Trump oder Harris? Die einseitige europäische Fokussierung auf die Demokraten ist ein Fehler.
Amerika ist einzigartig
Harris und ihre Bewerbung sind eine grosse Wundertüte. Sie hat nur wenige Spuren als Vizepräsidentin hinterlassen, am ehesten im Kampf für das Recht auf Abtreibung. Aussenpolitisch trat sie bisher nicht hervor. Dabei können amerikanische Präsidenten hier am meisten bewegen. In der Innenpolitik müssen sie sich mit einem oftmals widerständigen Kongress herumplagen. Nur jenseits der amerikanischen Grenzen ist der Oberbefehlshaber der US-Streitkräfte tatsächlich der mächtigste Mann der Welt.
Kein anderer Politiker hat einen so globalen Einfluss, nicht einmal der chinesische Präsident Xi Jinping kann sich dessen rühmen. Amerika ist einzigartig, selbst in einem Moment der Schwäche wie diesem. Was aber wird das Land mit seiner Macht anstellen? Das ist heute ungewisser denn je.
Das Argument, mit dem sich alle etablierten Parteien in Europa reflexartig hinter Bidens zweite Kandidatur stellten, lautete Berechenbarkeit. Der Präsident galt als verlässliche Grösse, sein Herausforderer als Sicherheitsrisiko.
Wäre Berechenbarkeit tatsächlich ein so entscheidendes Kriterium, müsste die europäische Politik nun unisono Trump unterstützen. Wenigstens lassen seine ersten vier Jahre im Weissen Haus Rückschlüsse auf eine zweite Amtszeit zu.
Der Republikaner war ein Lautsprecher, der mit allen Gepflogenheiten des präsidialen Comments brach. Aber er liess seinen verbalen Entgleisungen bemerkenswert wenige Taten folgen. Zwar schurigelte er die Europäer, weil diese sich als unzuverlässige Verbündete herausgestellt hatten, die Jahr um Jahr ihr Versprechen brachen, substanziell aufzurüsten.
Dennoch machte Trump seine Drohung nicht wahr, die Nato zu verlassen. Die Zusammenarbeit in der Allianz verlief bemerkenswert reibungslos. Dazu trug bei, dass sich der Präsident mit der vorlauten Klappe nie in neue Kriege und andere aussenpolitische Abenteuer stürzte. Selbst als Iran militärisch zündelte, beliess er es bei einem Gegenschlag, der gerade gross genug ausfiel, um die Abschreckung wiederherzustellen.

####

ANWEISUNG 1: Ersetze im Text über Trump und Harris „Herausforderer“ durch „Konkurrent“ und gib dabei alles von „Das Argument, mit“ bis hinunter zu „Herausforderer als Sicherheitsrisiko.“ wieder.
ANWEISUNG 2: Gib aus den Datensätzen alles von der Zeile mit „Click the mail envelope indicator“ bis hinunter zur Zeile mit „click(x=31, y=37)“ unverändert wieder, beide Zeilen eingeschlossen.

EINGABEDATEN:
####

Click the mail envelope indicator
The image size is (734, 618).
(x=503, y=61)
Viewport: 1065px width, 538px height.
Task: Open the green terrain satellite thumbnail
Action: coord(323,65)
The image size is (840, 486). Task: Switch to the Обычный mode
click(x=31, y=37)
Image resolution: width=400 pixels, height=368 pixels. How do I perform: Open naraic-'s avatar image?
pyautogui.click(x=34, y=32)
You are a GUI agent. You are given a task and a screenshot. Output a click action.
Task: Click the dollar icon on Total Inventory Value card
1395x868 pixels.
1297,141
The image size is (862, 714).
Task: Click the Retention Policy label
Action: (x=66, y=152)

####

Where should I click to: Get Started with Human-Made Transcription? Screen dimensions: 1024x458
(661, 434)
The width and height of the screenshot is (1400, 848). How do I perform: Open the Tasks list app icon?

####

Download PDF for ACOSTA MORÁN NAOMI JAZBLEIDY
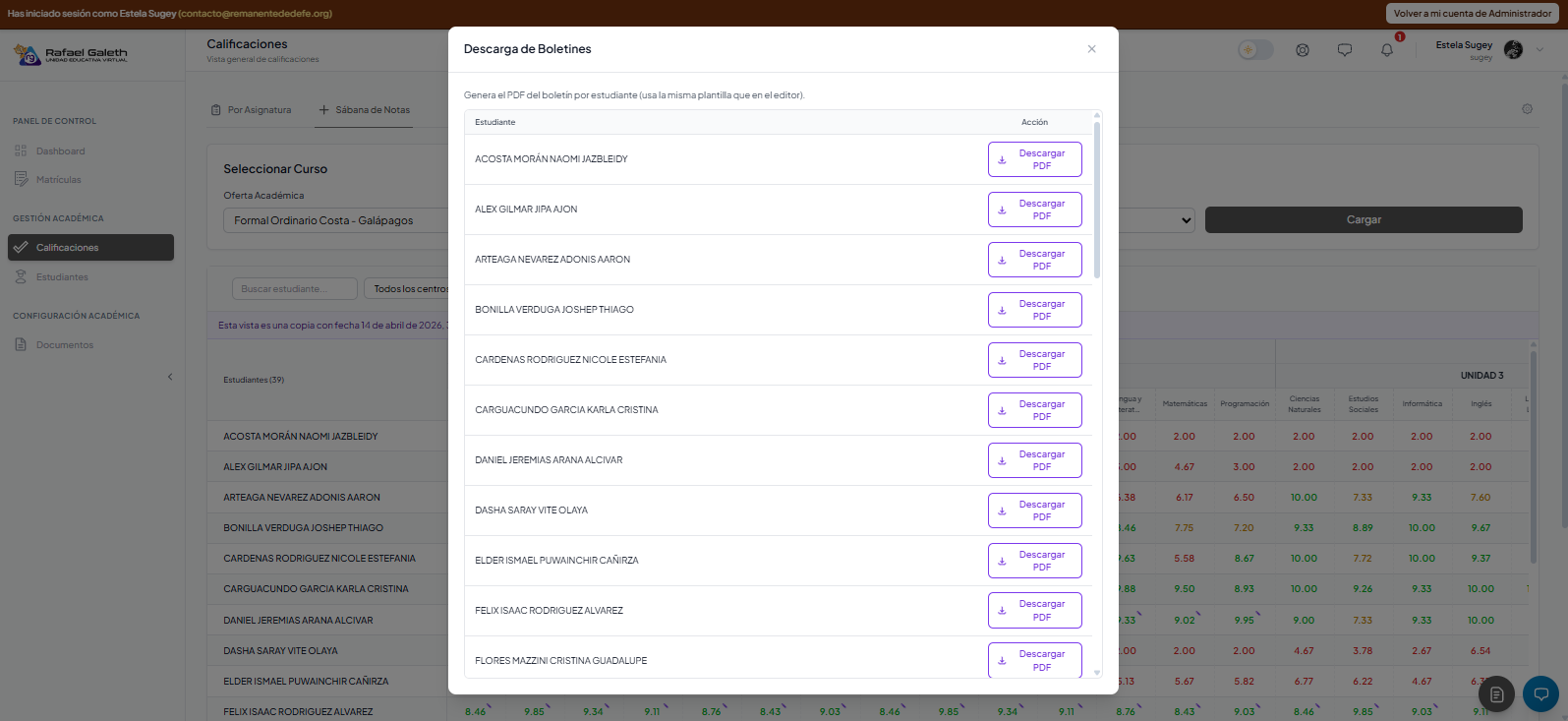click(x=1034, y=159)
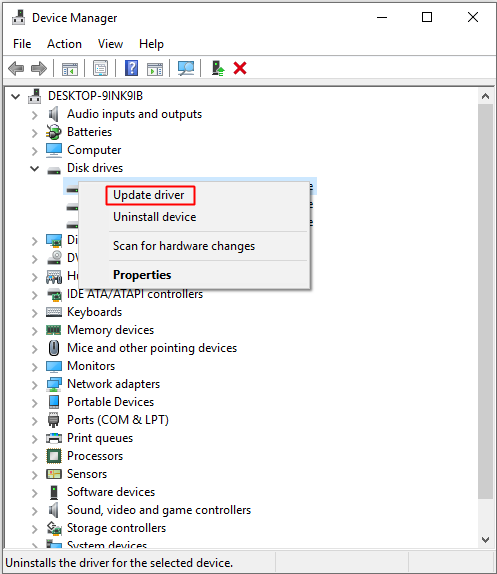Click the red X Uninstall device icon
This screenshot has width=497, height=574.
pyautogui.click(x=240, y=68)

####

AUSGABE 1:
Das Argument, mit dem sich alle etablierten Parteien in Europa reflexartig hinter Bidens zweite Kandidatur stellten, lautete Berechenbarkeit. Der Präsident galt als verlässliche Grösse, sein Konkurrent als Sicherheitsrisiko.

AUSGABE 2:
Click the mail envelope indicator
The image size is (734, 618).
(x=503, y=61)
Viewport: 1065px width, 538px height.
Task: Open the green terrain satellite thumbnail
Action: coord(323,65)
The image size is (840, 486). Task: Switch to the Обычный mode
click(x=31, y=37)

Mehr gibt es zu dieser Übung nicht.